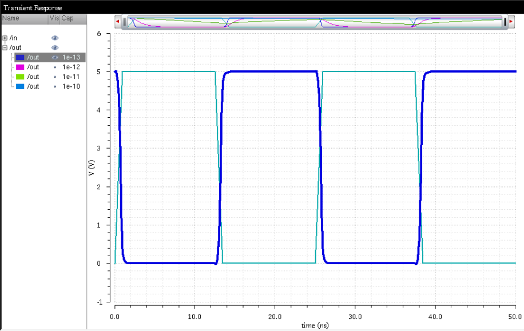Expand the /in signal tree node

pos(5,38)
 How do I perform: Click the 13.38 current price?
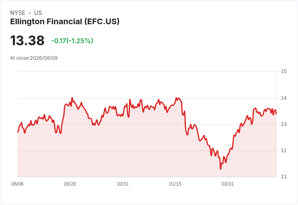27,40
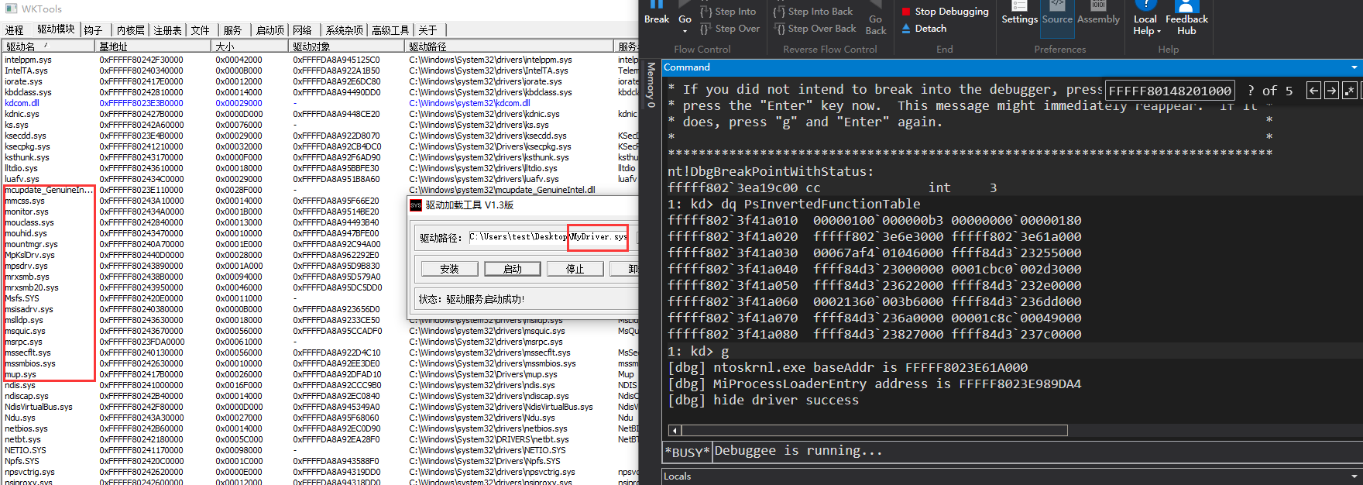Open the Local Help dropdown
Viewport: 1363px width, 485px height.
click(1145, 25)
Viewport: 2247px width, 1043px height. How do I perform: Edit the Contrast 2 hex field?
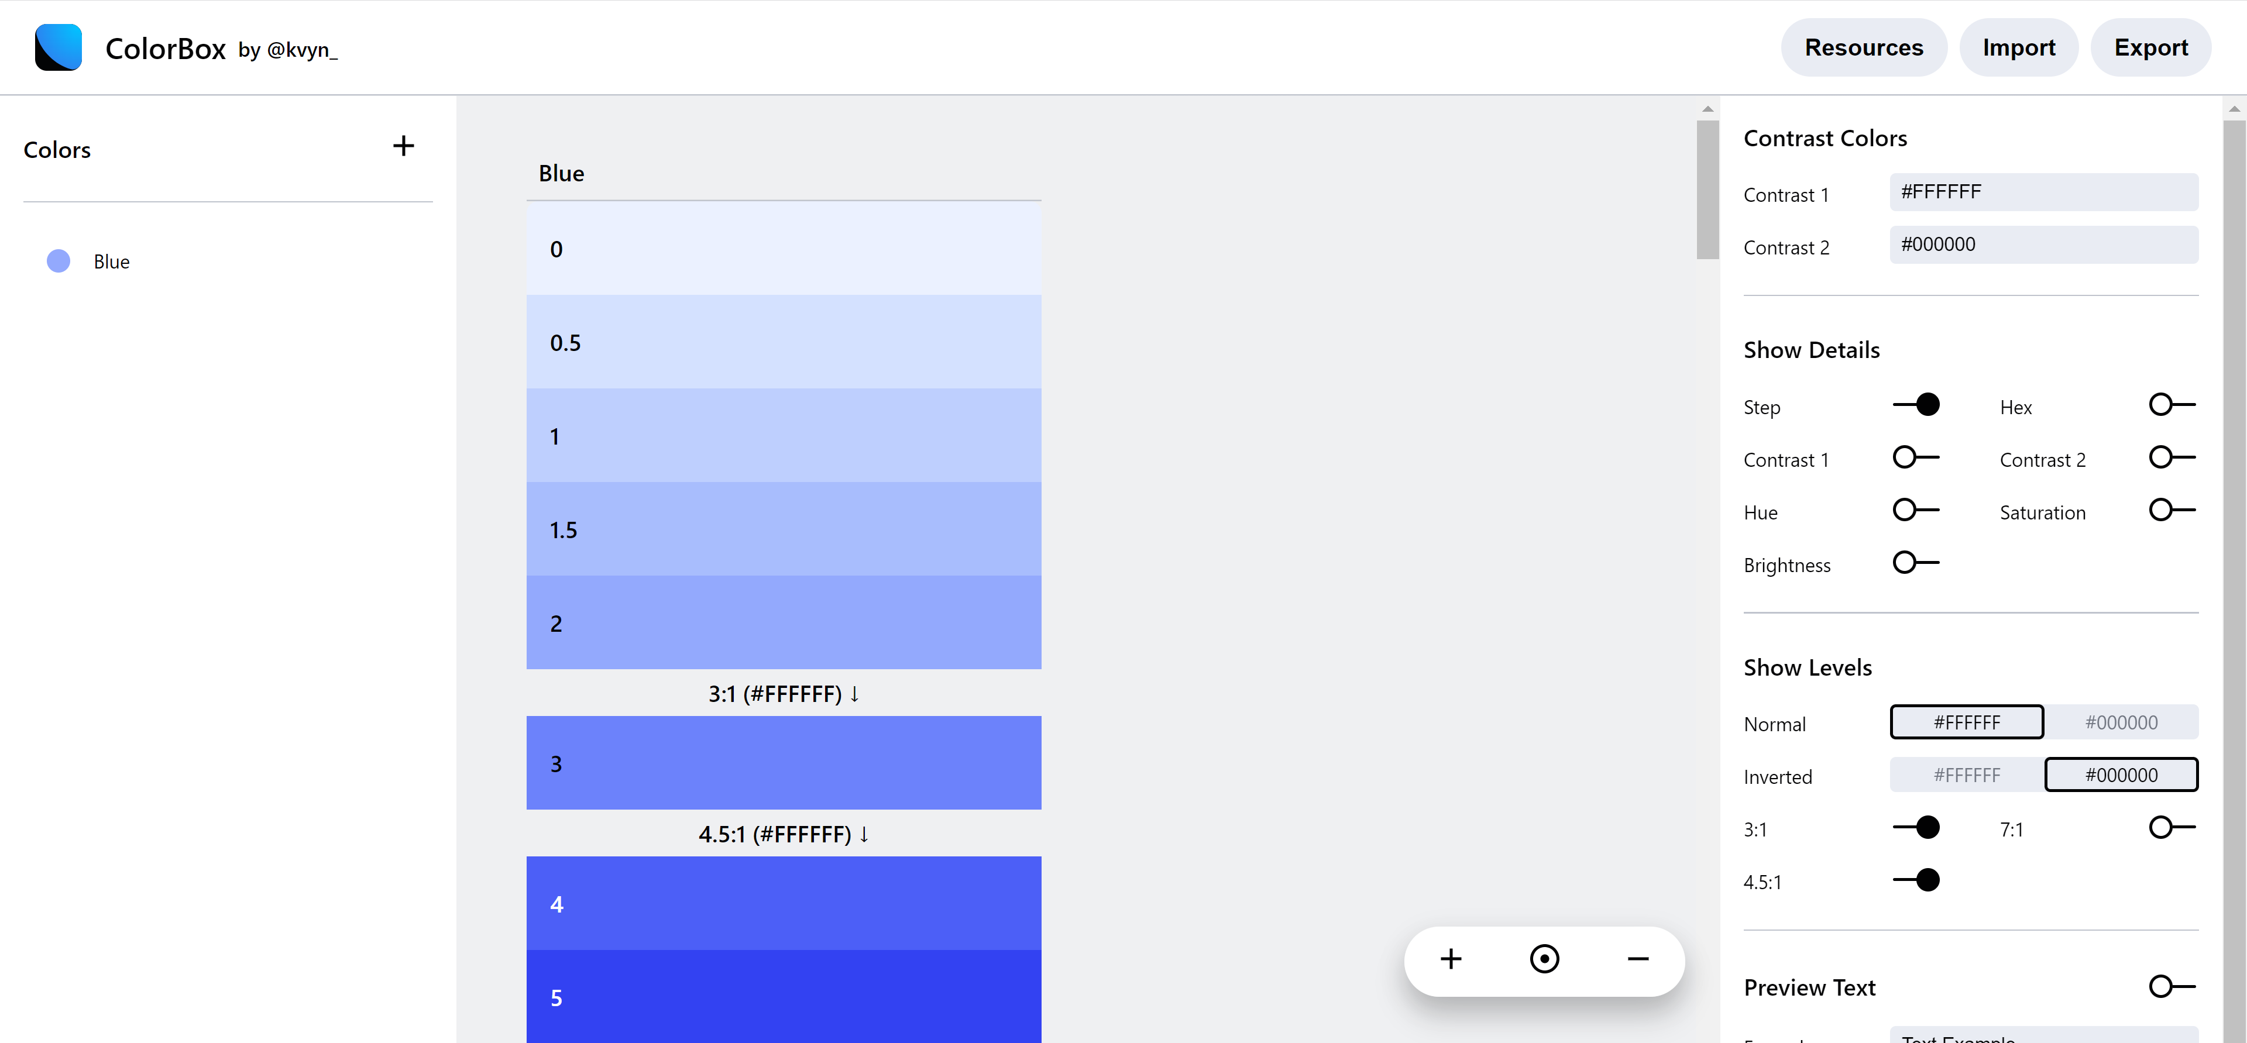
---
# Problem description
From the line containing "How do I perform: Click" down to the final line of the records above, restate every line word for word, add nothing, and skip the pictures.

# Response to this exercise
 How do I perform: Click the 13.38 current price?
27,40
Open the Local Help dropdown
Viewport: 1363px width, 485px height.
click(1145, 25)
Viewport: 2247px width, 1043px height. How do I perform: Edit the Contrast 2 hex field?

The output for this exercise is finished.